Testo della pagina:
......

Copertina 7,5

Info

Anno di uscita:2024
Durata:53 min.
Etichetta:Hammerheart Records

Tracklist

  1. DARRKH... IT IS!
  2. THE GHOST THAT ONCE WAS I
  3. IN THIS SILENCE
  4. CEMETARY OF HEARTS
  5. GARDEN OF DESPAIR
  6. WHEN JUDAS SPINS THE WHEEL

Line up

  • Arkadius Kurek: vocals
  • Timo Maischatz: all instruments

Voto medio utenti

Sei frammenti sonici amari e solenni, grondanti passione e inquietudine, si susseguono in “Darrkh... It is!”, un quadro a tinte scure e fortemente evocative … ecco, in estrema sintesi quello che troverete nel debutto discografico dei tedeschi Aiwaz.
Volendo approfondire un po’ meglio la questione, diciamo che il duo teutonico libera tutti i suoi viscerali e mesti turbamenti espressivi attraverso una miscela musicale che attinge dal doom e dal death metal più romantico e decadente, aggiungendo all’impasto la teatralità melodrammatica ed onirica del prog-rock.

......

Estratto dei dati:

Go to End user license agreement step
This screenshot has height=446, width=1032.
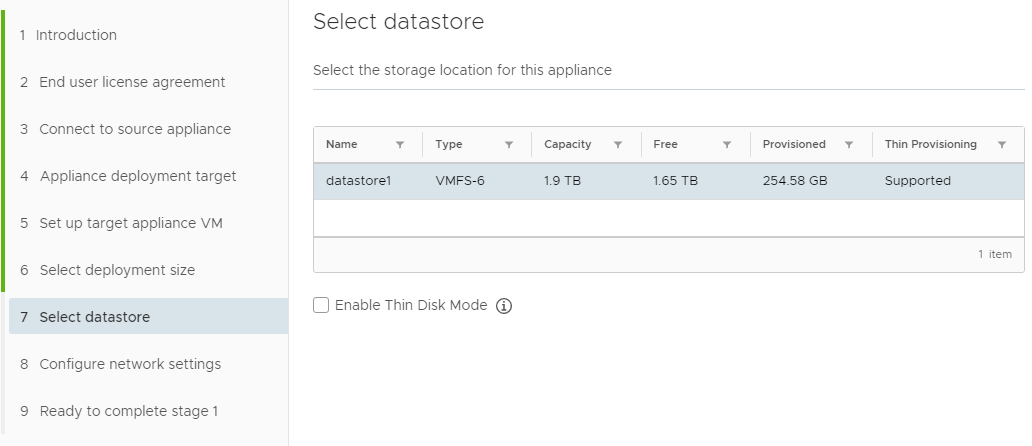[122, 82]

......

Attività 1:
Secondo la recensione dell'album degli Aiwaz, quale etichetta ha pubblicato il disco?
Attività 2:
Indica se ciascuna affermazione concorda con la recensione dell'album degli Aiwaz, rispondendo sì o no e citando le parole decisive: (a) L'album dura 53 minuti. (b) Timo Maischatz è il cantante. (c) Gli Aiwaz sono un gruppo tedesco.
Attività 3:
Prolunga la recensione dell'album degli Aiwaz con qualche frase che segua l'ultima riportata.

Risposta 1:
Hammerheart Records.

Risposta 2:
(a) Sì: "Durata:53 min."
(b) No: "Timo Maischatz: all instruments"
(c) Sì: "dei tedeschi Aiwaz"

Risposta 3:
Qualcosa di simile ad una fusione tra My Dying Bride, Solitude Aeturnus, Solstice e Genesis, a cui si aggiungono scampoli di Crimson Glory e Queensryche, soprattutto grazie alla vocalità istrionica di Arkadius Kurek.
Senza nulla togliere al valente multistrumentista Timo Maischatz, è proprio il virtuosismo canoro di Kurek (voce anche dei Wheel, altra band a cui, fatalmente, i nostri possono essere accostati) a rendere maggiormente peculiare la proposta degli Aiwaz, capace di toccare le corde dell’emozione e superare un certo schematismo delle soluzioni armoniche, tipico del genere ma qui fin un po’ troppo tenace e didascalico.
Così, se il lirismo tragico e gli sporadici squarci in growl della title-track dell’opera (bello il visionario tocco vagamente Floyd-iano concesso al brano) e “In this silence” finiscono per avvicinare “Darrkh... It is!” alla liturgia gotica e languente del doom / death britannico, sono le introspezioni desolanti e folkeggianti di "The ghost that once was I”, la melodia ondeggiante e maestosa di “Cemetary of hearts” e i contorni dolenti e trionfali di "When Judas spins the wheel” a rendere il rituale sonoro ancor più coinvolgente ed avvolgente, intriso di sussulti emotivi che trasportano l’astante in una dimensione brumosa ed estremamente fascinosa.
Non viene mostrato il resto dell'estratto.